Wednesday, March 27, 2013
Supreme Court Almost Blows Case on Search of Home
The Supreme Court of the United States is a sick joke.
In this case, what should have been a slam-dunk 9-0 in favor of the defendant, turned out to be a razor-thin victory for our rights.
I am a retired local law enforcement officer, a former K9 handler, hate bad guys and am all for nailing people who violate the law. I do not, however, support violating in any way the fourth amendment unless an immediate threat to public safety exists or if a victim cannot be rescued by any other means.

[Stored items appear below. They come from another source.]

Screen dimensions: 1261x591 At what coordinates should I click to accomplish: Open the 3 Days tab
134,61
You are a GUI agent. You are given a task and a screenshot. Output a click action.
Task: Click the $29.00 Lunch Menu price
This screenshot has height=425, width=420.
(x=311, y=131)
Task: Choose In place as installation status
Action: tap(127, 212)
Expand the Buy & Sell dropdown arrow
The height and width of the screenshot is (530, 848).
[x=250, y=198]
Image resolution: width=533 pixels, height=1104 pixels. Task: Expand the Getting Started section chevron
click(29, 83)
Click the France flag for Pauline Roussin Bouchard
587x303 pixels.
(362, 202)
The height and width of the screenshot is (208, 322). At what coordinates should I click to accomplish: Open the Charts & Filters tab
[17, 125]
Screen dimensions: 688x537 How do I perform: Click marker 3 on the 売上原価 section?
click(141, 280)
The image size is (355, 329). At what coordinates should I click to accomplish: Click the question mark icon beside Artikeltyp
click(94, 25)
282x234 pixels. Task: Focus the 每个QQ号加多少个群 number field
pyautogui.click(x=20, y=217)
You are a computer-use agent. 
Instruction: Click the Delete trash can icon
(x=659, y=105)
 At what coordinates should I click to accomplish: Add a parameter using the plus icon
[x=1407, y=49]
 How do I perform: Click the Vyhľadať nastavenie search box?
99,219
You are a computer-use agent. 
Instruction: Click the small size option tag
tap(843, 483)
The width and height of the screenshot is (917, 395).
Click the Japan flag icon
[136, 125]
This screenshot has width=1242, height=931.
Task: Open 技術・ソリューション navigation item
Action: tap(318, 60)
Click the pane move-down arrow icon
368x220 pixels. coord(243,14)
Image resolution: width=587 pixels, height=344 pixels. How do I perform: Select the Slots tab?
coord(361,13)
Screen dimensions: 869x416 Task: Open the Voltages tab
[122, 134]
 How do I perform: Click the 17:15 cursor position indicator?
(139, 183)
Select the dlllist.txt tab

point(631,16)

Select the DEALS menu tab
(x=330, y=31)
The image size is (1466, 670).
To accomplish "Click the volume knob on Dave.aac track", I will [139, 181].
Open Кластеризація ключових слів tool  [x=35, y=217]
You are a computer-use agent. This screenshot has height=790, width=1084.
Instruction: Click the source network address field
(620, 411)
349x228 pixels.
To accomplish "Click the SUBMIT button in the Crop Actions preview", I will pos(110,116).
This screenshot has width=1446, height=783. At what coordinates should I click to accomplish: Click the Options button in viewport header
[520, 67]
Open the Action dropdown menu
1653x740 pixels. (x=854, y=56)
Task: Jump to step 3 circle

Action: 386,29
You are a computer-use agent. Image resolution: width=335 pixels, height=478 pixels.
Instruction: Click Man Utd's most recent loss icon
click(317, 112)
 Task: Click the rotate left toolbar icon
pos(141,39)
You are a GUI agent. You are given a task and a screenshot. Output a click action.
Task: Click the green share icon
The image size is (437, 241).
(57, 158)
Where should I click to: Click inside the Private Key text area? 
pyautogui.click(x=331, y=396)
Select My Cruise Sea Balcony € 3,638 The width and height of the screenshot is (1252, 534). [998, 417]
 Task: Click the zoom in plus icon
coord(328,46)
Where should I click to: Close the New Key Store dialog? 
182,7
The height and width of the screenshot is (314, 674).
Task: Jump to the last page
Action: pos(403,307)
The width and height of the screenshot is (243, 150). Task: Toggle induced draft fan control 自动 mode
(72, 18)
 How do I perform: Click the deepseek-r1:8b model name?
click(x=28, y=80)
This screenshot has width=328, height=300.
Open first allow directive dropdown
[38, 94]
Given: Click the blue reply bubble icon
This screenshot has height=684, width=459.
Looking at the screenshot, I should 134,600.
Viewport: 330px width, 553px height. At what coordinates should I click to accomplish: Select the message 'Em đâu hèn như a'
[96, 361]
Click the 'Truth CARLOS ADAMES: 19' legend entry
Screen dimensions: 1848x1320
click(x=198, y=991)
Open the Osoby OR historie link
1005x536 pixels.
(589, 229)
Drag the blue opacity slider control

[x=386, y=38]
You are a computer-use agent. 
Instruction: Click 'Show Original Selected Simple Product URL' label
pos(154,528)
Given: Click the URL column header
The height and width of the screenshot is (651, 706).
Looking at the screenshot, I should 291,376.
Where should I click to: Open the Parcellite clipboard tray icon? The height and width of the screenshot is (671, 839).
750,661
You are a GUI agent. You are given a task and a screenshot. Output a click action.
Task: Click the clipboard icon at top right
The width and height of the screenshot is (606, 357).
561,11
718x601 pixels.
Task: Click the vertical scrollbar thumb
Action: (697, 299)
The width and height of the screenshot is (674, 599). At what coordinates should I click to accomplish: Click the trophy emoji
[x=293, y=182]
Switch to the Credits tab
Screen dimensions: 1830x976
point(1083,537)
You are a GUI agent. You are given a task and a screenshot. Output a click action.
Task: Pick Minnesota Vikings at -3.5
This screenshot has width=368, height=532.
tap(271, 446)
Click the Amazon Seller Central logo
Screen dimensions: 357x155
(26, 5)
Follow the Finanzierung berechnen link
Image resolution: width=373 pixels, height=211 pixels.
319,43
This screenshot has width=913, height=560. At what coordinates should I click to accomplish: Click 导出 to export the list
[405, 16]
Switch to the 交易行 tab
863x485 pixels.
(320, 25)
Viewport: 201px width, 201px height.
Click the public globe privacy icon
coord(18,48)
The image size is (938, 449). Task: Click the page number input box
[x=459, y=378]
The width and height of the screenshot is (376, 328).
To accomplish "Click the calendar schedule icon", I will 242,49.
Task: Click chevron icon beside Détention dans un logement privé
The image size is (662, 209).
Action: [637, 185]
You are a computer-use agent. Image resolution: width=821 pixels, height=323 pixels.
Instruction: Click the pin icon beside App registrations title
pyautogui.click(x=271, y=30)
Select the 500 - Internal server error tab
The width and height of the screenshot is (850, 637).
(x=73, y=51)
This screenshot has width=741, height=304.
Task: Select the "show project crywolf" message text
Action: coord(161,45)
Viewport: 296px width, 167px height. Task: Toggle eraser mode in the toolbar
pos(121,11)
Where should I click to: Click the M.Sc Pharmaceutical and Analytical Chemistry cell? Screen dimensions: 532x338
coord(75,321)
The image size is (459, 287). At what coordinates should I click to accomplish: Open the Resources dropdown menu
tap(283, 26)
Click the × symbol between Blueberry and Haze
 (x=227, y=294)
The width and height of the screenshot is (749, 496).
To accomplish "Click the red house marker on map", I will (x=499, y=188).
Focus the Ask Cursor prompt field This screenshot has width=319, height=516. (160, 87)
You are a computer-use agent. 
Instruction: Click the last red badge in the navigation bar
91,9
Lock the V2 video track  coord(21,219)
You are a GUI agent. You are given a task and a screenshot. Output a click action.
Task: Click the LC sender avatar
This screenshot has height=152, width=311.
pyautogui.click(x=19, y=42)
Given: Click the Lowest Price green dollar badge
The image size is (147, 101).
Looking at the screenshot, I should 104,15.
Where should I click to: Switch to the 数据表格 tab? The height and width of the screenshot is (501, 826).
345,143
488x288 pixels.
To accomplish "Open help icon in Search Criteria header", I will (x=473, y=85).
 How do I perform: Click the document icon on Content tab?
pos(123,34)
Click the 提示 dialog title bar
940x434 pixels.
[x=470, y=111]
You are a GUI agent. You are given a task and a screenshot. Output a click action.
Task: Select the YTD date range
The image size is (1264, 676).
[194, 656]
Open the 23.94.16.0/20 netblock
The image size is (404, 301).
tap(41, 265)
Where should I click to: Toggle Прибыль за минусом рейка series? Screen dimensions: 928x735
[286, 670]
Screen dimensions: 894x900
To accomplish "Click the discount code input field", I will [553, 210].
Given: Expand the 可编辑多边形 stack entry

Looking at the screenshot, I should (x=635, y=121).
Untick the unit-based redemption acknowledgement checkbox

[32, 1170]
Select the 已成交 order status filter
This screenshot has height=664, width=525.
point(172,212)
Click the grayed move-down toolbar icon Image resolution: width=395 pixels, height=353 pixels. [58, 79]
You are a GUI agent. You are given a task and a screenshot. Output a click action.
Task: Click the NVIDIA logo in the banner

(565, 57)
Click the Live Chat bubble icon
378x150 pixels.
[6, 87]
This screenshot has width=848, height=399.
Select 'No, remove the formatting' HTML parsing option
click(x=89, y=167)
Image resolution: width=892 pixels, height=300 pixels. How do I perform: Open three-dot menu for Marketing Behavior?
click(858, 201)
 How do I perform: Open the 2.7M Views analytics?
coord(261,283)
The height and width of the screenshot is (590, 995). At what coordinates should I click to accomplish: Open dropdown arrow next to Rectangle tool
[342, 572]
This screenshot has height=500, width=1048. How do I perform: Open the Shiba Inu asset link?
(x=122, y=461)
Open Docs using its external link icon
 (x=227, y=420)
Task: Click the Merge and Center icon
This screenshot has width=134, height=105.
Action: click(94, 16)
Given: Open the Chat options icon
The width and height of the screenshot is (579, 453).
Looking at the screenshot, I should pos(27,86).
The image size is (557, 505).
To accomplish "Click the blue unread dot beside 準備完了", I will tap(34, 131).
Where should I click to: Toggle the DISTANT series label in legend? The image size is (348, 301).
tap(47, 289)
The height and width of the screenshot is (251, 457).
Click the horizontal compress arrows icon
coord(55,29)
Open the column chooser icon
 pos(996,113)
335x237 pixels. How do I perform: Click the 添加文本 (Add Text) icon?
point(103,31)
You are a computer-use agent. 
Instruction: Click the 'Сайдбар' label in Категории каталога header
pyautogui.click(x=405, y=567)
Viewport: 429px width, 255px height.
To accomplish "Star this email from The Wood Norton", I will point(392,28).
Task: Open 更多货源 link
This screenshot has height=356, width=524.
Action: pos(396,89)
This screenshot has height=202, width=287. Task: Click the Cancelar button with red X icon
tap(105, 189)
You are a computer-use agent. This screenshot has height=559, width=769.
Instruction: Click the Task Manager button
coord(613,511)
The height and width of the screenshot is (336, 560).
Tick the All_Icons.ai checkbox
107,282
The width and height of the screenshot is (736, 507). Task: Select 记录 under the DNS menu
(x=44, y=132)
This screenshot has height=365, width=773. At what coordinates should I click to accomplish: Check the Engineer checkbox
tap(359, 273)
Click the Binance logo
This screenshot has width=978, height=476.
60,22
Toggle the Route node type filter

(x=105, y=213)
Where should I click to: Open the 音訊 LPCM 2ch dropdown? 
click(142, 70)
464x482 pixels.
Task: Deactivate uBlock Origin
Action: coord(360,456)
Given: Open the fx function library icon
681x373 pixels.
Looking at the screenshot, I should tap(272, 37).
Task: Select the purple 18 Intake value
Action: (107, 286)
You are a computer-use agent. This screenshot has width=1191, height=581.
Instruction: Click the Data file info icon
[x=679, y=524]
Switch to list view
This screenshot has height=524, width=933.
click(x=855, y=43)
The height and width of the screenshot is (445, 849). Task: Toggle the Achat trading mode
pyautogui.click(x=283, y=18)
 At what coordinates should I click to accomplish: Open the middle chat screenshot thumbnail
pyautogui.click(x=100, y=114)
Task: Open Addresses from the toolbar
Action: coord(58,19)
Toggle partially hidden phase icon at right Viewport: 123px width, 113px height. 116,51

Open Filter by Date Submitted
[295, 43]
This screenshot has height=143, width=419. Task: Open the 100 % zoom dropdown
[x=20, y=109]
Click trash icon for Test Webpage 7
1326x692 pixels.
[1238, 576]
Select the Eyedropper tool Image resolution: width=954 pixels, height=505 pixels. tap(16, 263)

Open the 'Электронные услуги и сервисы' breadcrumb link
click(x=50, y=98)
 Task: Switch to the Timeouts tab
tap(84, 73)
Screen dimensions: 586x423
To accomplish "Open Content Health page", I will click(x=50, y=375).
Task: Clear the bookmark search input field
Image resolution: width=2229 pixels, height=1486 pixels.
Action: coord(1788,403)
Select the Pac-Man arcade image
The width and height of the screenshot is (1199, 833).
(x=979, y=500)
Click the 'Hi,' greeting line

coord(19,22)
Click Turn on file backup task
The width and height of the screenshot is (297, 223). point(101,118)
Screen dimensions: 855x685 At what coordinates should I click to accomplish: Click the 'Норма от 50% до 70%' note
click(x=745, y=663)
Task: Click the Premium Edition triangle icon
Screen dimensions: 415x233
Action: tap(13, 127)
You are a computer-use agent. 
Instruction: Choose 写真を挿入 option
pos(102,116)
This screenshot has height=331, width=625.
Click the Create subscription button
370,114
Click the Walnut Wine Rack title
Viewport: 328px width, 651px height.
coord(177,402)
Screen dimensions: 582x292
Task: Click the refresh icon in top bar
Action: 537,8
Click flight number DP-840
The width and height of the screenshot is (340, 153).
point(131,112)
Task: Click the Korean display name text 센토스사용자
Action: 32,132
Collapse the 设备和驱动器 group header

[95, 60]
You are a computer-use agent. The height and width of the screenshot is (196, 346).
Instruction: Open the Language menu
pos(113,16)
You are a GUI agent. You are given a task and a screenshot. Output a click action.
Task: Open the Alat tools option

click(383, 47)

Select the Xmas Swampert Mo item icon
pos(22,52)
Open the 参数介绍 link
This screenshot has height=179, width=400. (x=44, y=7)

In the latter cases, my take was that my job was to end the threat and deal with the courts later.
"The Supreme Court ruled Tuesday that police cannot bring drug-sniffing police dogs onto a suspect's property to look for evidence without first getting a warrant for a search, a decision which may limit how investigators use dogs' sensitive noses to search out drugs, explosives and other items hidden from human sight, sound and smell.
The high court split 5-4 on the decision to uphold the Florida Supreme Court's ruling throwing out evidence seized in the search of Joelis Jardines' Miami-area house. That search was based on an alert by Franky the drug dog from outside the closed front door.
Justice Antonin Scalia said a person has the Fourth Amendment right to be free from the government's gaze inside their home and in the area surrounding it, which is called the curtilage.
"The police cannot, without a warrant based on probable cause, hang around on the lawn or in the side garden, trawling for evidence and perhaps peering into the windows of the home," Justice Antonin Scalia said for the majority. "And the officers here had all four of their feet and all four of their companion's, planted firmly on that curtilage — the front porch is the classic example of an area intimately associated with the life of the home."
He was joined in his opinion by Justices Clarence Thomas, Ruth Bader Ginsburg, Sonia Sotomayor and Elena Kagan."